Aurora

De Madrid son bien conocidos los atardeceres, espectaculares e interminables. De vez en cuando, nos regala también algún amanecer apabullante, como el que inundó de rojo y de rosa (habría que decir de rosas) la ciudad la mañana del jueves pasado. Las metáforas de Homero se quedaron, por un rato, bien cortas.

Cuando el espectáculo alcanza tal despliegue, es difícil no dejarse llevar por la promesa que el amanecer encierra siempre. En el arte –cuando existía el arte- era un gran motivo para la alegría: ahí está algo nuevo, una sorpresa que se anuncia benigna y generosa, ajena al tiempo, al mal, a la desdicha. Sabemos cómo terminan estas cosas, a veces, en la vida personal.
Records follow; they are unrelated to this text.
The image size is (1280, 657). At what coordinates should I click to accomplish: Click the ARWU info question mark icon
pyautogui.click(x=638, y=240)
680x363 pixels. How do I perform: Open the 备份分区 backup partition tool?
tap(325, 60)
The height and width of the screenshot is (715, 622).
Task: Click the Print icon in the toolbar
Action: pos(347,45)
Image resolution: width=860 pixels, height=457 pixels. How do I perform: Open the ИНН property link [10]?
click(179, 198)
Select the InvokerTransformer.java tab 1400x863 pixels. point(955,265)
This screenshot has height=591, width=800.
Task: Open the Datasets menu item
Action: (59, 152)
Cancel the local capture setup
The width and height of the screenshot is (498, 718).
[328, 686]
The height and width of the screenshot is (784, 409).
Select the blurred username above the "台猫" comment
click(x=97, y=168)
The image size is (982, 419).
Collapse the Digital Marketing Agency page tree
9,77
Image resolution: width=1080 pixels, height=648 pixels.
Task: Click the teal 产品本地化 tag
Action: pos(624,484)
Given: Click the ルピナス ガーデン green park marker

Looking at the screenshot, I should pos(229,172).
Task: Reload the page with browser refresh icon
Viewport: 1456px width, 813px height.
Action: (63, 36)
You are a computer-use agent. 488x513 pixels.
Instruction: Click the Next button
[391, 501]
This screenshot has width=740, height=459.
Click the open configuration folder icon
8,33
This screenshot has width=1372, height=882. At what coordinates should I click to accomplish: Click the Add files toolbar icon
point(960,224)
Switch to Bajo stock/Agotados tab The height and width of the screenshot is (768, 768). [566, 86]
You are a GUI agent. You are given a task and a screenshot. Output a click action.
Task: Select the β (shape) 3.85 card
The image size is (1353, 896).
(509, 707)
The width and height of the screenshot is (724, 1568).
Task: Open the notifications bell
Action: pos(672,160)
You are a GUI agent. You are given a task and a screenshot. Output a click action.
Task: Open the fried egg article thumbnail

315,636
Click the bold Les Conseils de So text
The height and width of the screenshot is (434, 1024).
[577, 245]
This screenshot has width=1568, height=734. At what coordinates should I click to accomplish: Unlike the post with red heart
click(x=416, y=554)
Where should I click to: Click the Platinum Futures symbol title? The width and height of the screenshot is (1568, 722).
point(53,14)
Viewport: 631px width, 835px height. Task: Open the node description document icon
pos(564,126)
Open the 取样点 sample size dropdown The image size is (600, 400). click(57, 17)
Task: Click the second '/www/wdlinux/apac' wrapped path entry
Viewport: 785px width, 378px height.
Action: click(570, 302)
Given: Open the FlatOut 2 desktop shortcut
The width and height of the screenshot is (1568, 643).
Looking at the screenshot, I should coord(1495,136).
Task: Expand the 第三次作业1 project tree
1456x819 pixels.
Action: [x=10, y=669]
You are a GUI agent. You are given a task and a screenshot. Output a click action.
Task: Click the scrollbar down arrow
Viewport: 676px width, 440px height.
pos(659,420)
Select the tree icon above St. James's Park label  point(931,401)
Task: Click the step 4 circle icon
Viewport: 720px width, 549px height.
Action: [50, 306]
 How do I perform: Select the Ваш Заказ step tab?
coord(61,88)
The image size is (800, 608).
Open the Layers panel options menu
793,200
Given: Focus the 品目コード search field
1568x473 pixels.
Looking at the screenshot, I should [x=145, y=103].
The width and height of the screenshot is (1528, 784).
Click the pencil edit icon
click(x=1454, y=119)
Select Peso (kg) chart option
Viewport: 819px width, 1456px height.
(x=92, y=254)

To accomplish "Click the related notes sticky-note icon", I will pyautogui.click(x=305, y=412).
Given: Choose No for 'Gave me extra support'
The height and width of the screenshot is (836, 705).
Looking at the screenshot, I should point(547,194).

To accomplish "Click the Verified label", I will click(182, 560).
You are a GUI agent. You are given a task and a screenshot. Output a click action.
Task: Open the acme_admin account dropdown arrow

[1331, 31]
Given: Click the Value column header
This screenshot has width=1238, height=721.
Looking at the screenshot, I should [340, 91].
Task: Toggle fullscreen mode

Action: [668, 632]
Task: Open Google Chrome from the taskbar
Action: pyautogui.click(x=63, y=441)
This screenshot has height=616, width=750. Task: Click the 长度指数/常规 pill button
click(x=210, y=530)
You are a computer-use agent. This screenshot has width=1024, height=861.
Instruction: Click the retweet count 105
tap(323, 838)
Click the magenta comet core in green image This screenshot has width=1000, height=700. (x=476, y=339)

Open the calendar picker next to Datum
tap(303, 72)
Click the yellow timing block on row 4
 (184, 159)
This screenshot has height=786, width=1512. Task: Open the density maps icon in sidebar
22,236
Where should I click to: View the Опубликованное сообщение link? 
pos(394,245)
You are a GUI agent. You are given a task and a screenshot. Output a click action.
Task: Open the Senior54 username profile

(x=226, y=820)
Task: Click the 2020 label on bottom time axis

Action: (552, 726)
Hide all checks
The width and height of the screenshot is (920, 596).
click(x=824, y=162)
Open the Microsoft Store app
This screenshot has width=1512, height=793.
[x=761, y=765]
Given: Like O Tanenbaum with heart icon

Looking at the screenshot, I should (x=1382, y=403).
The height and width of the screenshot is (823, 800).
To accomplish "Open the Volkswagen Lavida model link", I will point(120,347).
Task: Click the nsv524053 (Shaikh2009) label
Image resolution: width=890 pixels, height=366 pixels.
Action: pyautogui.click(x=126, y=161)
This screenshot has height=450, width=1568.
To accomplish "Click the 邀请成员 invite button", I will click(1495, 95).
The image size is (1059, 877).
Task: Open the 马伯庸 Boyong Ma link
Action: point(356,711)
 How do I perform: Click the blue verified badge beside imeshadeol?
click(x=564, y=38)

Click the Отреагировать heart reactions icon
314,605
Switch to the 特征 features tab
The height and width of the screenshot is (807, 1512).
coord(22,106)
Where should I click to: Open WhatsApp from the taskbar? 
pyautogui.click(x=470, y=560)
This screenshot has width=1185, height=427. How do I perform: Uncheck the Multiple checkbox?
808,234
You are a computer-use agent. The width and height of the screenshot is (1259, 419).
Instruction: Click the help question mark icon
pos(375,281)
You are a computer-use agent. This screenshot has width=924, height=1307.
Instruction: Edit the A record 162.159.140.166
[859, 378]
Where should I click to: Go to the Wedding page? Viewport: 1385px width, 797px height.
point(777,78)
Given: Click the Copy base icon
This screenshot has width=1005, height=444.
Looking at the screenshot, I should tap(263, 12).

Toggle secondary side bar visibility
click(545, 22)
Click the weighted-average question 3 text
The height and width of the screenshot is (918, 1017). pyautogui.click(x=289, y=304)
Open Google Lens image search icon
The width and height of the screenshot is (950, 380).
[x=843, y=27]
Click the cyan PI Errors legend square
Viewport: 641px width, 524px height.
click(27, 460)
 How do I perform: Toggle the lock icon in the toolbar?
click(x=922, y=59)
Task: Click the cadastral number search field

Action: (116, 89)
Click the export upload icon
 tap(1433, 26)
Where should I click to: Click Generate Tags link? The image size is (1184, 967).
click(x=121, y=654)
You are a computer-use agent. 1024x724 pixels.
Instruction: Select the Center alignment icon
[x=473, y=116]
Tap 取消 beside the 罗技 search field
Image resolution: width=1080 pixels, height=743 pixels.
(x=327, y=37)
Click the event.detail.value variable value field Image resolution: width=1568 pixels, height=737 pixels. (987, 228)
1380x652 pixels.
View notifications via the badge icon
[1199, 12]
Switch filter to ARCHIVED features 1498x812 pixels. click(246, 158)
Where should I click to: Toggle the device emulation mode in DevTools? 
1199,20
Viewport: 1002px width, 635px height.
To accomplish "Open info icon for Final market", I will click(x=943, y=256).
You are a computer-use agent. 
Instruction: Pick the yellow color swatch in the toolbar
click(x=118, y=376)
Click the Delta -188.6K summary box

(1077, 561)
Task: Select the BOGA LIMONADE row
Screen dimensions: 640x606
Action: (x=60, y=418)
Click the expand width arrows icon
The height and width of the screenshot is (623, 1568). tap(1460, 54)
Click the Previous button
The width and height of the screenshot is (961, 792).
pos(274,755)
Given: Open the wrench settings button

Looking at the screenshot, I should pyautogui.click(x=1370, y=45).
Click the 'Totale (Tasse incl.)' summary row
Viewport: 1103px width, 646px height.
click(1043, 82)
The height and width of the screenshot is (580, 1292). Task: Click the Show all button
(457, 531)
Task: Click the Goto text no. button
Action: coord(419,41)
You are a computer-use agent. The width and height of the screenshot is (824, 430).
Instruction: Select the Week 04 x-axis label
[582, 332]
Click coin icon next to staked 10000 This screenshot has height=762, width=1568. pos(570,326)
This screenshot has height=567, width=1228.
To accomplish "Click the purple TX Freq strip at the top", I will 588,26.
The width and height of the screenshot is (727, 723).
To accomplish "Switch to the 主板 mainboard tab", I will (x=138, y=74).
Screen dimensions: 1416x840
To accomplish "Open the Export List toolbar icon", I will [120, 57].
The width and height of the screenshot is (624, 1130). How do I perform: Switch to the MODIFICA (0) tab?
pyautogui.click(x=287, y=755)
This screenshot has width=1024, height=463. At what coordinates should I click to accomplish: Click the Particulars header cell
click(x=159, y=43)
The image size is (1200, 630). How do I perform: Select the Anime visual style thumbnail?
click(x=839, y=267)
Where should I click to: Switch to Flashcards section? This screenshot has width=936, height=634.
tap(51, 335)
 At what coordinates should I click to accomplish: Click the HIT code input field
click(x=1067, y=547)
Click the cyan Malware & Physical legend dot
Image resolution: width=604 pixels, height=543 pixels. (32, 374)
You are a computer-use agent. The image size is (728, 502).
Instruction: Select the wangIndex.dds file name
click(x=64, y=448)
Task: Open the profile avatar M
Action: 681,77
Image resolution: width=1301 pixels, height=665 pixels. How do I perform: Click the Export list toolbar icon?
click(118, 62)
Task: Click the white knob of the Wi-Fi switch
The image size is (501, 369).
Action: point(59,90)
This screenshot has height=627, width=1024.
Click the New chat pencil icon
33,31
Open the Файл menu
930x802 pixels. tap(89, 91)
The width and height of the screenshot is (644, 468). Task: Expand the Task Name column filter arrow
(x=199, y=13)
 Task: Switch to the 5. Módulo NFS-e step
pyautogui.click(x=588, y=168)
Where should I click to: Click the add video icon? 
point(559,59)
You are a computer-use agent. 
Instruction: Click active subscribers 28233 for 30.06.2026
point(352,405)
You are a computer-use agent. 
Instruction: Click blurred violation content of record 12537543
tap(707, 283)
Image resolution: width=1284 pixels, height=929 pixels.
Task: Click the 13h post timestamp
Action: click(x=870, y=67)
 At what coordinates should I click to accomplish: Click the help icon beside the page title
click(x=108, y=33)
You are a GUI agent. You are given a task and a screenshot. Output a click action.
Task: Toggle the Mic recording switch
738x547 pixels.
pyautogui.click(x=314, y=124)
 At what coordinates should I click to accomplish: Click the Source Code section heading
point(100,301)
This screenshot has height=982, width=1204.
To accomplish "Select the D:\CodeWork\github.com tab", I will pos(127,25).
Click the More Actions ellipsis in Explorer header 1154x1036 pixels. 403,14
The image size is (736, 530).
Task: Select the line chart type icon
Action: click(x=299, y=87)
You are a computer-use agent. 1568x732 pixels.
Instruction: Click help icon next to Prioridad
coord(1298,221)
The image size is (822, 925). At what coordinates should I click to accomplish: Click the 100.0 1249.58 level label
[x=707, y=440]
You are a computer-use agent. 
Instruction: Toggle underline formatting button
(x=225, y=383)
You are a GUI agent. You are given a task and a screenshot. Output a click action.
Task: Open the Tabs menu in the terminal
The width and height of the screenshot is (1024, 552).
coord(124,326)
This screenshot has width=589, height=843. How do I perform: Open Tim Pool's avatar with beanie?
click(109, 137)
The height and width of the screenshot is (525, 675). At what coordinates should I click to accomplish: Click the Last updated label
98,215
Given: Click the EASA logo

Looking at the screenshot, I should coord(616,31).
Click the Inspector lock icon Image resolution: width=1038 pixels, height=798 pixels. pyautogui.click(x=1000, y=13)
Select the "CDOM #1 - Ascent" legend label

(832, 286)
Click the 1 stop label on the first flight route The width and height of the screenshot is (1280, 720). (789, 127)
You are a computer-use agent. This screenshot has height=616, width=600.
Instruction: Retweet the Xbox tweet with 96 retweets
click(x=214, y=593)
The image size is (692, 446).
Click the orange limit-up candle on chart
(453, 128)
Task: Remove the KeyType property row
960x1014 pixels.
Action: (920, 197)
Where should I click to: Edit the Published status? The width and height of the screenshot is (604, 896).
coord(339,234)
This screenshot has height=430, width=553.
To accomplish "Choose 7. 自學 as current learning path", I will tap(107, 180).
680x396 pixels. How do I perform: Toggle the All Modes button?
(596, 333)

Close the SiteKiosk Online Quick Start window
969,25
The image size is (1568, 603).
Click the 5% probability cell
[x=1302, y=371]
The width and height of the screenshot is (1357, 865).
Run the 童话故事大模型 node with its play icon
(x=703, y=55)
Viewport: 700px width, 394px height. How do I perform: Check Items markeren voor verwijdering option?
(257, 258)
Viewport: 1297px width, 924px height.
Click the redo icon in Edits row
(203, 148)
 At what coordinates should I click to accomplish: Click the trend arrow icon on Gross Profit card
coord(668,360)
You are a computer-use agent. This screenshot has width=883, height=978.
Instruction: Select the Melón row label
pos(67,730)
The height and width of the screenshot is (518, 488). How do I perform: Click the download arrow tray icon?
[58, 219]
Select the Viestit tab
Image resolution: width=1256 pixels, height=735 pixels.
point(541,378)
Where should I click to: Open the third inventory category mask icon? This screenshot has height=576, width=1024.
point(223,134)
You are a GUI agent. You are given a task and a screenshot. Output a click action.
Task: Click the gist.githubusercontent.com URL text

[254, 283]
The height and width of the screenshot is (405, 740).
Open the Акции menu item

No siempre ocurre así, en cualquier caso, y la promesa de la aurora se cumple en más de una ocasión.

Otra cosa es la vida colectiva, allí donde los sueños y las ideas se proyectan a una dimensión gigantesca y pintan la realidad con una elocuencia que parece recién creada de tan limpia y pura como se revela. Aquí las cosas se complican, y no porque no haya novedades que puedan llevar a formas distintas de vivir.

También está la realidad irreversible, que todo nos empuja a pensar que no lo es. Curiosamente, lo que se da por imposible en la vida personal se transforma en algo al alcance de la mano allí donde nunca podrá cumplirse. El deseo incita a estas bromas: fingir una realidad maleable. O imaginar que lo nuevo limpia y revive lo anterior, que ahora resultará prescindible. O suponer que alguien será capaz de inventar nuevos relatos, como se dice ahora, que den un sentido distinto al mundo. (La revelación, ni que decir tiene, siempre es posible.)

Mientras tanto, el sol sigue saliendo todos los días, y casi siempre como si fuera la primera vez.